INTRODUCTION: MY GRANDFATHER, UKRAINE AND ME

These vignettes* tell the story of my grandfather Waller Booth’s secret mission behind German lines in France during World War II. As an OSS operative, he worked with the French resistance in the fall of 1944 — and, curiously, Ukrainian soldiers — to harass the Germans as they retreated back to Germany after the Normandy invasion. 

My grandfather witnessed bravery, sacrifice and sangfroid while helping the French resistance expel the Germans after four years of occupation. Indeed, themes of duty to country, the determination to be free and the paying the ultimate price all figure in the story — as they do today in Ukraine.  

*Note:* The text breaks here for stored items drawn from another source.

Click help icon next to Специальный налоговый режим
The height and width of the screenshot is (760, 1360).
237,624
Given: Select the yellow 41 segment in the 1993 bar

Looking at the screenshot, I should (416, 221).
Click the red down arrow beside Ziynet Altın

In announcing my grandfather’s passing in February 1986 to his French comrades-in-arms, my grandmother noted the covert intelligence mission as a highpoint of his life. “It was a short period of time,” my grandmother wrote, “but it colored and enriched the rest of his life.” 

You see, my grandfather was an expert in clandestine warfare. During World War Two, he was in the vanguard of an approach to fighting that was trying to prove that military intelligence, gleaned with the help of local partisans, could turn the tide of a conflict at a fraction of the cost in lives and resources compared to conventional war. In France, over the course of 51 days with the maquisards of the French resistance, my grandfather put his theories to work brilliantly.

* Thank you to Guy Mauvais for photos and information and for arranging my visit to Confracourt in October 2022; the citizens of Confracourt for a warm welcome; Chrissie Crawford for photos and letters of the 1953 visit to Confracourt; Peter Gallant for providing information about his father-in-law Walter Kuzmuk; the Ukrainian Canadian Research and Documentation Center in Toronto and Zorian Stekh for information about Lev Hloba; and my cousin Grace Housholder for support, promotion and family photos and letters. 

Slava Ukraini!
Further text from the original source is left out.